Lancet Neurol. 2008 Jan;7(1):41-9.
Aspirin in Alzheimer's disease (AD2000): a randomised open-label trial.

AD2000 Collaborative Group, Bentham P, Gray R, Sellwood E, Hills R, Crome P, 
Raftery J.
Comment in:  Lancet Neurol. 2008 Jan;7(1):20-1.

    BACKGROUND: Cardiovascular risk factors and a history of vascular disease 
    can increase the risk of Alzheimer's disease (AD). AD is less common in 
    aspirin users than non-users, and there are plausible biological mechanisms 
    whereby aspirin might slow the progression of either vascular or 
    Alzheimer-type pathology. We assessed the benefits of aspirin in patients 
    with AD. METHODS: 310 community-resident patients who had AD and who had no 
    potential indication or definite contraindication for aspirin were randomly 
    assigned to receive open-label aspirin (n=156; one 75-mg enteric-coated 
    tablet per day, to continue indefinitely) or to avoid aspirin (n=154). 

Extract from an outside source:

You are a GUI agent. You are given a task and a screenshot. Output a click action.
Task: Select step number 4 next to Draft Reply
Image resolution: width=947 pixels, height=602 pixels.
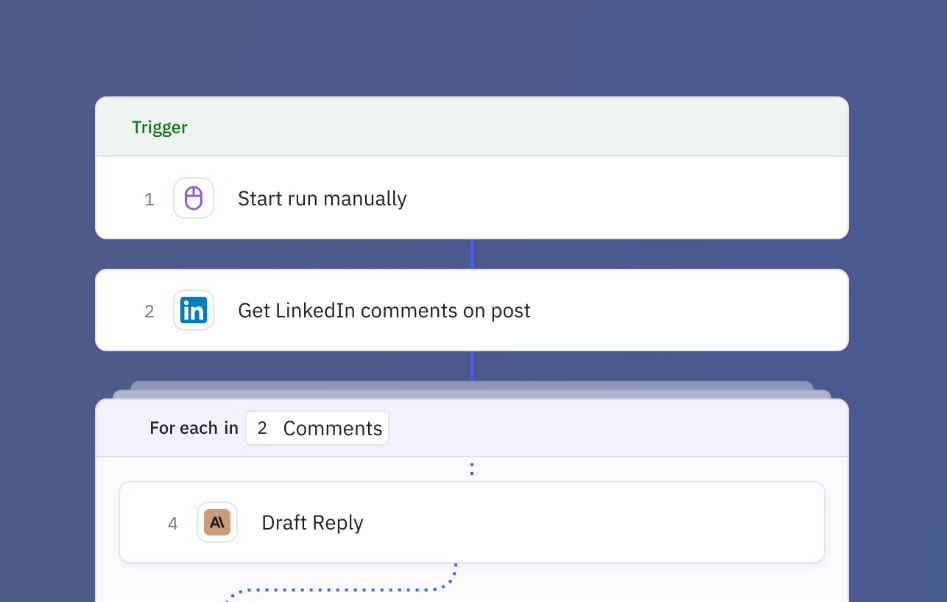coord(173,524)
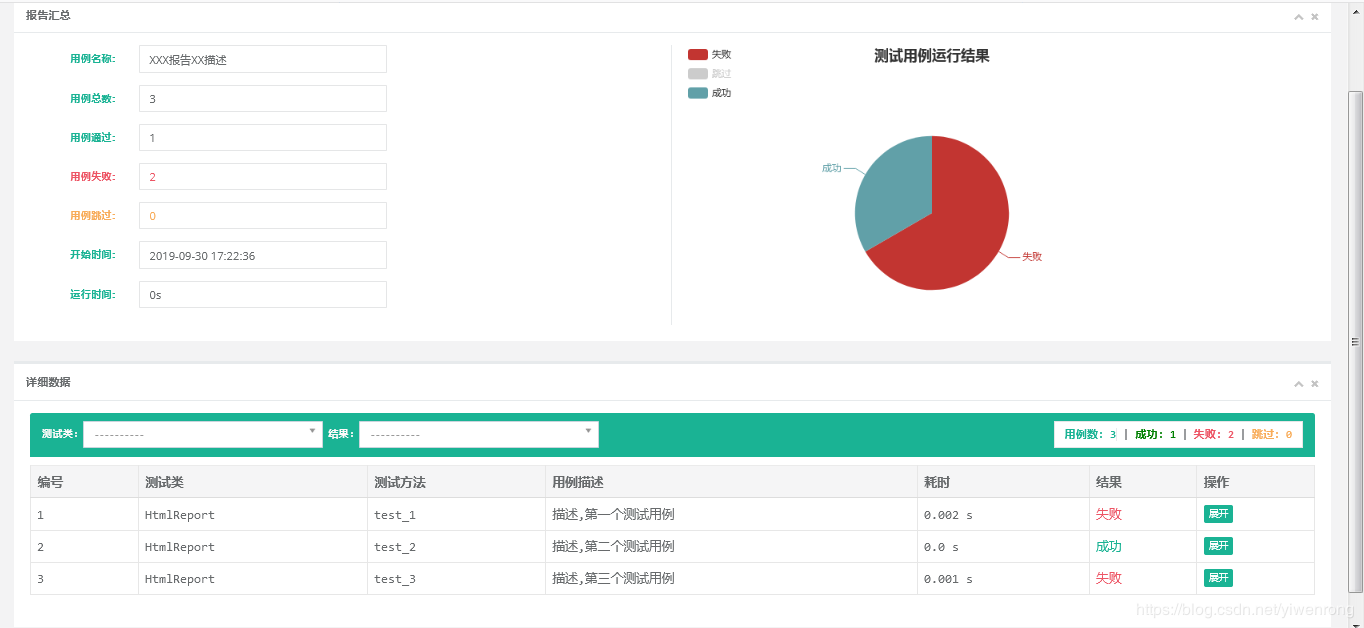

    Primary outcome measures were cognition (assessed with the mini-mental state
    examination [MMSE]) and functional ability (assessed with the Bristol 
    activities of daily living scale [BADLS]). Secondary outcomes were time to 
    formal domiciliary or institutional care, progress of disability, 
    behavioural symptoms, caregiver wellbeing, and care time. Patients were 
    assessed at 12-week intervals in the first year and once each year 
    thereafter. Analysis of the primary outcome measures was by intention to 
    treat. This study is registered as an International Standard Randomised 
    Controlled Trial, number ISRCTN96337233. FINDINGS: Patients had a median age
    of 75 years; 156 patients had mild AD, 154 had moderate AD, and 18 had 
    concomitant vascular dementia. Over the 3 years after randomisation, in 
    patients who took aspirin, mean MMSE score was 0.10 points higher (95% CI 
    -0.37 to 0.57; p=0.7) and mean BADLS score was 0.62 points lower (-1.37 to 
    0.13; p=0.11) than in patients assigned to aspirin avoidance. There were no 
    obvious differences between the groups in any other outcome measurements. 13
    (8%) patients on aspirin and two (1%) patients in the control group had 
    bleeds that led to admission to hospital (relative risk=4.4, 95% CI 
    1.5-12.8; p=0.007); three (2%) patients in the aspirin group had fatal 
    cerebral bleeds. INTERPRETATION: Although aspirin is commonly used in 
    dementia, in patients with typical AD 2 years of treatment with low-dose 
    aspirin has no worthwhile benefit and increases the risk of serious bleeds.